Reform through strength. Botha has reaffirmed and refined his program for ``evolutionary change'' in a series of speeches given to NP congresses during the last few weeks. He has stressed that his offer to share power with the nation's black majority, which at present has no elected voice in national government, must not be seen as ``surrender'' by the country's white minority. He has said there can be no talk of power sharing with black leaders who do not renounce political violence.
White unity. A central theme of the speeches Botha has given to NP audiences since August has been to undercut right-wing rivals by presenting himself and the NP as a vehicle for unified white moves toward talks with moderate blacks.
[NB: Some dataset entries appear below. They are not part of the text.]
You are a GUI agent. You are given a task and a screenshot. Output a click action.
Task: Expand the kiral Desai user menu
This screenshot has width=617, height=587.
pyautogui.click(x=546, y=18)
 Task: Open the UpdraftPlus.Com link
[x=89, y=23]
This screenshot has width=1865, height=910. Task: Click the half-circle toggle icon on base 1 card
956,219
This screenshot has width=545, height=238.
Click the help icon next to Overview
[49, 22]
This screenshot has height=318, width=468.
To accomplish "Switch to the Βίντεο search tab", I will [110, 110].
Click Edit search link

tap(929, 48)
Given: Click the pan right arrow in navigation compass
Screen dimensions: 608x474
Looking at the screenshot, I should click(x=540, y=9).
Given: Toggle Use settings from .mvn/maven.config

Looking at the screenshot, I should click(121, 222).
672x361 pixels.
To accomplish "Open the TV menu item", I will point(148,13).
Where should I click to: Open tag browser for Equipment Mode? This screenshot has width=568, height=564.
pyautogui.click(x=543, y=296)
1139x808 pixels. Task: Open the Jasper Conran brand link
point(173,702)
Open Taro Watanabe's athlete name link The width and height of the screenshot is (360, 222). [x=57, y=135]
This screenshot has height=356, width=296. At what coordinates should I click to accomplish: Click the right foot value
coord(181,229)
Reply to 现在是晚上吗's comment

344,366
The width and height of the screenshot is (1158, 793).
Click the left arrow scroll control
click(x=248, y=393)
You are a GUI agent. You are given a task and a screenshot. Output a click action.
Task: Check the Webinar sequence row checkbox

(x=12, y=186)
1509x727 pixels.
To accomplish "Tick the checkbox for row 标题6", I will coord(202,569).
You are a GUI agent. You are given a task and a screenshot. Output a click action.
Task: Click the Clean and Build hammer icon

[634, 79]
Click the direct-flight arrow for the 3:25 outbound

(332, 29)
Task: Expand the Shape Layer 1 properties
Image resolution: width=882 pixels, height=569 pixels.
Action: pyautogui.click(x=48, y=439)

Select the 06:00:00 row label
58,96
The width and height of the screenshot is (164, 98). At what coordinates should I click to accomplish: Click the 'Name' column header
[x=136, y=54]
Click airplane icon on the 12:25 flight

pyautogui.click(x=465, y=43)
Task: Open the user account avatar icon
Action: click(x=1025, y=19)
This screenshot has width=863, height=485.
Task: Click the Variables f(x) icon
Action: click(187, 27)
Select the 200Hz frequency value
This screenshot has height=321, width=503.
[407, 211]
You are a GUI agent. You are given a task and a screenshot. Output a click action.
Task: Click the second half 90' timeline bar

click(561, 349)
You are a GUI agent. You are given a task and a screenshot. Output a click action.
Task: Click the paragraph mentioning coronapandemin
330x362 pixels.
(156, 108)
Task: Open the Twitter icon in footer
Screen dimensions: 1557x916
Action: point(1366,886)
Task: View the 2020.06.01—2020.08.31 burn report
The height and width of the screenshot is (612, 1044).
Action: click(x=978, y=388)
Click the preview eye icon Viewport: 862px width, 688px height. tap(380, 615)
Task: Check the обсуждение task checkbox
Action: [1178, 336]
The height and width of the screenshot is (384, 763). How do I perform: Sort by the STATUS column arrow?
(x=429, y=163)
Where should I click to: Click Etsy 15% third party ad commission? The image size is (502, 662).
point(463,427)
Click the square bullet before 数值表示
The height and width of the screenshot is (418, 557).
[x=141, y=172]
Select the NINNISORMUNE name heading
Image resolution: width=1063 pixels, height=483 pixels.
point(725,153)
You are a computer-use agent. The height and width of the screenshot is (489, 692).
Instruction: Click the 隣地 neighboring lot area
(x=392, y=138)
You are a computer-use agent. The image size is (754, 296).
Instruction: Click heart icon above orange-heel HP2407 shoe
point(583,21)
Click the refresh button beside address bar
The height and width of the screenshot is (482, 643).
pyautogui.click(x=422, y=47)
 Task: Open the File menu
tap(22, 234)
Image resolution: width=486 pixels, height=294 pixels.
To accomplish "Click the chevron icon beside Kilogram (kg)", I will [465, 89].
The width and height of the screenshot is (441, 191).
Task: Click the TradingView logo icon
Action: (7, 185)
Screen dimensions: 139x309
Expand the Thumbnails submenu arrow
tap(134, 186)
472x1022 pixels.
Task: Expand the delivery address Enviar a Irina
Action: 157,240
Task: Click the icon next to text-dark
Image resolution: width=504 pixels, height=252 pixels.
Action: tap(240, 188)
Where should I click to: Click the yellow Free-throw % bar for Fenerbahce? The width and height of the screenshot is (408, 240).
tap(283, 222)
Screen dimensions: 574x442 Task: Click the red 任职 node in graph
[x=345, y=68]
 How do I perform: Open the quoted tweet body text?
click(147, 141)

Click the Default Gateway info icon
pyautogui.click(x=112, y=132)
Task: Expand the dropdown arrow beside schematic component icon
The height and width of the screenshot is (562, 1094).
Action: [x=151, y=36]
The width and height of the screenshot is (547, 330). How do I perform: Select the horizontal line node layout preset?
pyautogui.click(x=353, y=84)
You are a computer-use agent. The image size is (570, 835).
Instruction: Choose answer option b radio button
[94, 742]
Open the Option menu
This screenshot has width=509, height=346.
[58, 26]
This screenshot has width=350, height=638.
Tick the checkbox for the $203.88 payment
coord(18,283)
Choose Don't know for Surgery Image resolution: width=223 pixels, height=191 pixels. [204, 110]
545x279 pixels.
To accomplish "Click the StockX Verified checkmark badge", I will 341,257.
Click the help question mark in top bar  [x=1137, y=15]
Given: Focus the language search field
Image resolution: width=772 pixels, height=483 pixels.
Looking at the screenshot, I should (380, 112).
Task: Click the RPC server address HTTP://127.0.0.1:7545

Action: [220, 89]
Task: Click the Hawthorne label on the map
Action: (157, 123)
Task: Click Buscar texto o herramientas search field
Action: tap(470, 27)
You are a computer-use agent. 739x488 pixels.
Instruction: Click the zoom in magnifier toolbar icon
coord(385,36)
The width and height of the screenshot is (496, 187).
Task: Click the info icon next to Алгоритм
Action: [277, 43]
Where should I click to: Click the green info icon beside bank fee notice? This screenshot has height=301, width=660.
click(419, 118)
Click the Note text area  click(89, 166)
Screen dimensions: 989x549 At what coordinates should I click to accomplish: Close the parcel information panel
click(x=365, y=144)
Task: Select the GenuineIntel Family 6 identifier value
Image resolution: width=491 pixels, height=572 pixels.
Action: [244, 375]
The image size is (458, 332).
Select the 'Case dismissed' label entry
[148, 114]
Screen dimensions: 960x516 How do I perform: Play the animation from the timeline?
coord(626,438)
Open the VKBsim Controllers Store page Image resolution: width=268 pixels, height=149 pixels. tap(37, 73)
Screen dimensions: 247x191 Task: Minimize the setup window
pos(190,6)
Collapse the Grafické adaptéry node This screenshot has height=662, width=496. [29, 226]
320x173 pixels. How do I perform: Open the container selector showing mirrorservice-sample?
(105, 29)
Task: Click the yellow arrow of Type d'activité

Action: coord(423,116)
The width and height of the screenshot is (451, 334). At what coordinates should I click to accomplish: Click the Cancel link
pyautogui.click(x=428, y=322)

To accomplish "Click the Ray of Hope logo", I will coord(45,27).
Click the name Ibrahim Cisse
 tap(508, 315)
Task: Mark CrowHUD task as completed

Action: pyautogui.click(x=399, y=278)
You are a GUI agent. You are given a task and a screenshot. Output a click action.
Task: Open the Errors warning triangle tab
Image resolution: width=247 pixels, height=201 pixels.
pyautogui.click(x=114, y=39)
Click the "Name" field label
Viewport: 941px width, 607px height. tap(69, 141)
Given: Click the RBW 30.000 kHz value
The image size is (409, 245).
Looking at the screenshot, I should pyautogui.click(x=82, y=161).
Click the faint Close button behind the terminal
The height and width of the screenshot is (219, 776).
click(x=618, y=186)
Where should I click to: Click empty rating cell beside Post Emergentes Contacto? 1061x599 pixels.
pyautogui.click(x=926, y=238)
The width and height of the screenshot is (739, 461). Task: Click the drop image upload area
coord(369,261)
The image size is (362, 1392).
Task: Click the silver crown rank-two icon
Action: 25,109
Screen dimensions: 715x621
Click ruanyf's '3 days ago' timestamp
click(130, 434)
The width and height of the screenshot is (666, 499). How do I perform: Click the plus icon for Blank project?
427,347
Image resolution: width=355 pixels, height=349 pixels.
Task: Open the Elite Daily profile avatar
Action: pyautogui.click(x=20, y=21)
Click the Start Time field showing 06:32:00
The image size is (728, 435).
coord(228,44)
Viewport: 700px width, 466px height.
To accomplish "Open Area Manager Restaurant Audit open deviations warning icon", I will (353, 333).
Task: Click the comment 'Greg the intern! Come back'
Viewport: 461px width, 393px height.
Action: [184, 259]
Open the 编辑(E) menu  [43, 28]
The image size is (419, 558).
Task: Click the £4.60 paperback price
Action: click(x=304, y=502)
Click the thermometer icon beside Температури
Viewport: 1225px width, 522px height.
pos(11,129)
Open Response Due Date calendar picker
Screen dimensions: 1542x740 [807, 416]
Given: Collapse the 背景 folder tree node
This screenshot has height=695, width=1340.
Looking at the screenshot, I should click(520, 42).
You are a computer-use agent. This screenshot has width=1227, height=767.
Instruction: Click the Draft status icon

One NP source says this helps explain Botha's resignation yesterday from his long-held post as Cape Province leader of the NP. Botha retains the National Party leadership, and the state presidency. Chris Heunis, the Cabinet minister who drafted South Africa's cautious political reforms, will replace Botha as NP leader in Cape Province.
National assertiveness. Botha has set out to prepare his electorate for the worst-case scenario of international economic isolation. But he has said that South Africa can, and will, survive such pressures, and will not be forced into meeting black militants' demands.
The early effect of the recent NP strategy has been to throw rival white political parties on the defensive. Still, black leaders and white-liberal politicians have rejected his reform proposals as too little, too late. And white leaders on the extreme right, meanwhile, have pressed Botha to make good on his hints of an election. Under law, he does not have to send voters to the polls until 1989.
This report was filed under South Africa's emergency regulations, which prohibit reporters from being ``within sight'' of any unrest, any ``restricted gathering,'' or any ``police actions''; from reporting on arrests made under the emergency regulations; and from relaying information deemed subversive.